- Requirement 1
According to the excerpt on Rails recommendation engines, how is the similarity between two movies found?
- Requirement 2
Reproduce a passage of the excerpt on Rails recommendation engines word for word, starting with "Realization #1: Basic" and going on through "each user liked.".
- Requirement 3
Carry on the excerpt on Rails recommendation engines from where it stops.

- Source extract
****************
Looking at the existing options for Rails recommendation engines, I quickly realized two things.

Realization #1: Basic recommendation algorithms are surprisingly simple!

If you’ve heard of the Netflix challenge or all the fancy algorithms that big companies use to recommend things to you, you might think that recommendation is a really hard problem. And you’re not wrong. Producing high-quality recommendations is a deep subject that whole companies specialize in.

But producing basic, workable recommendations to users is actually a pretty simple problem! To take an example, let’s see how we could provide recommendations to users on a movie website.

On our website, users can “like” movies, so we have a record of all the movies that each user liked.

First, we take each pair of movies in our database and compute a similarity between the two movies. To find this similarity, we compare the lists of users who liked the two movies. If many people liked both of the movies, chances are they’re fairly similar. Conversely, if not many people liked both movies, they’re probably less similar. A table of similarities might look something like this:

Movie similarities

Batman Superman Toy Story
Batman 1
Superman 0.7 1
Toy Story 0.2 0.1 1

Once we have this list of similarity scores between movies, it’s pretty easy to provide recommendations. If a user is viewing a page for a specific movie, we can provide a list of “Similar Movies” by just finding the most similar movies on our earlier metric. On a user’s homepage, we can just take all the movies our user has liked, find the most similar movies for each of them, and then aggregate those results together into one list.
****************
- Material provided
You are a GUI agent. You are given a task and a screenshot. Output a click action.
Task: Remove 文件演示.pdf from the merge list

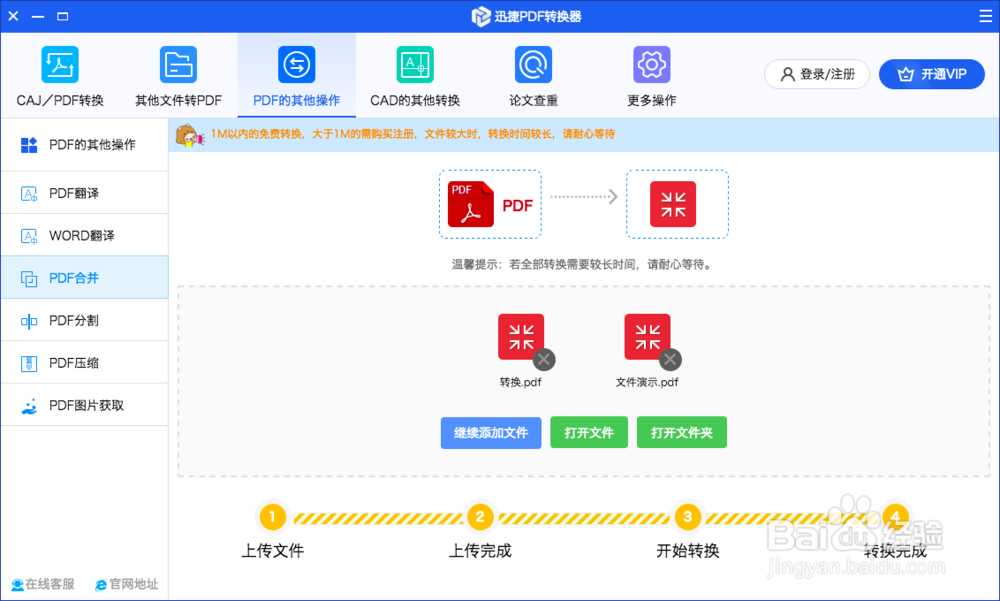pos(672,360)
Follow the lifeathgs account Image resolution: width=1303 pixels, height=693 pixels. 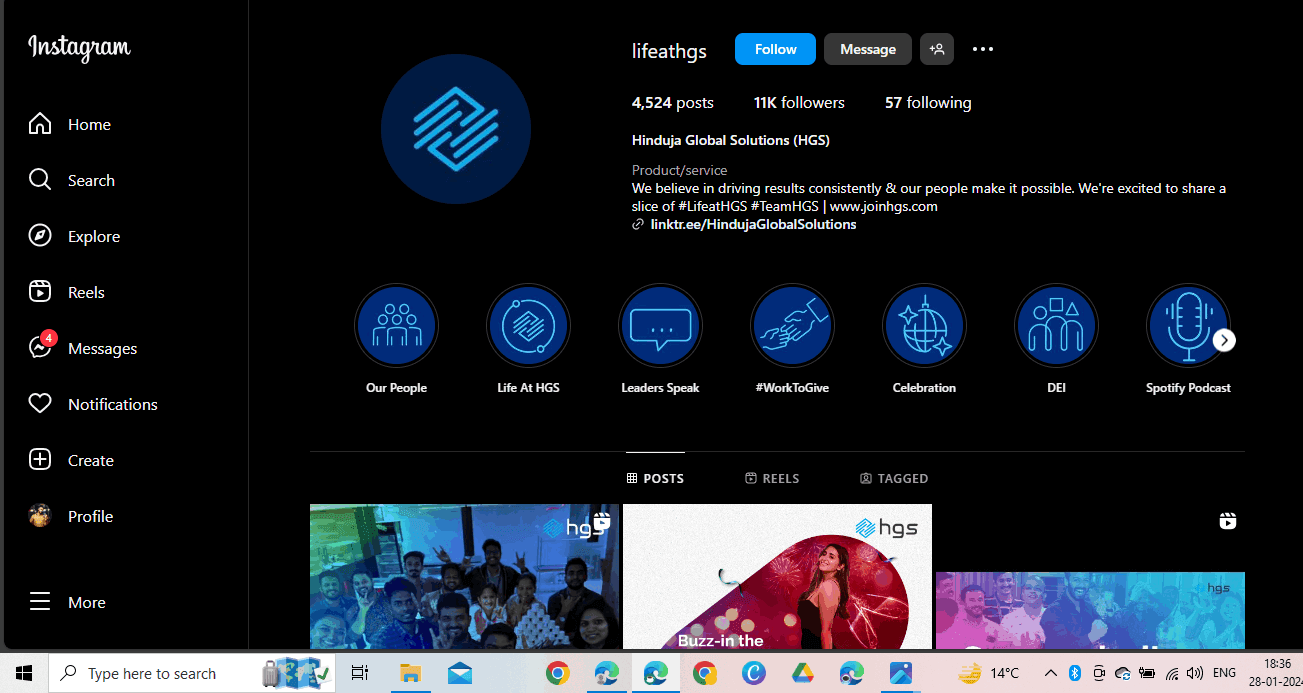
****************
- Written reply 1
By comparing the lists of users who liked the two movies.

- Written reply 2
Realization #1: Basic recommendation algorithms are surprisingly simple!

If you’ve heard of the Netflix challenge or all the fancy algorithms that big companies use to recommend things to you, you might think that recommendation is a really hard problem. And you’re not wrong. Producing high-quality recommendations is a deep subject that whole companies specialize in.

But producing basic, workable recommendations to users is actually a pretty simple problem! To take an example, let’s see how we could provide recommendations to users on a movie website.

On our website, users can “like” movies, so we have a record of all the movies that each user liked.

- Written reply 3
This approach to recommendation is called “item-item collaborative filtering,” which is just a fancy name for providing recommendations using similarity between items based on user preferences. There are plenty of ways to make it fancier, but the core idea is simple.

One nice thing about this algorithm is that your item-item similarities are probably pretty stable, so you can precompute them offline. If a user likes a new movie, you can instantly incorporate that data into their recommendations, without recomputing all their recommendations.

One not-nice thing is that it’s O(n^2) on the number of items in your system. It’s (usually) better to have runtime grow with number of items rather than number of users, but performance is still a challenge that all recommendation engines face.

Realization #2: Existing Rails gems use Redis, which sometimes isn’t great.

The most popular Rails recommendation gems, predictor and recommendable, both use Redis as their backing store.

There are many reasons this is a sensible dependency. Redis has performant in-memory operations that allow you to push your computation to where the data lives. It also might make sense to relax durability guarantees for your recommendation system to achieve higher throughput.

However, using Redis also comes with drawbacks.

From an operational standpoint, you now need to maintain a Redis server. Or if you’re already running a Redis server, you must consider adding large amounts of data and read/write traffic to that server, or setting up a new one. Your recommendation system also now depends on Redis being up, so if you were previously using Redis just as an optional caching layer, you’ve upped your availability requirements.

From a code complexity standpoint, you’ve added a second place where all relevant user behavior needs to be persisted–every time a user likes or unlikes a movie, you also need to make sure that gets reflected in Redis.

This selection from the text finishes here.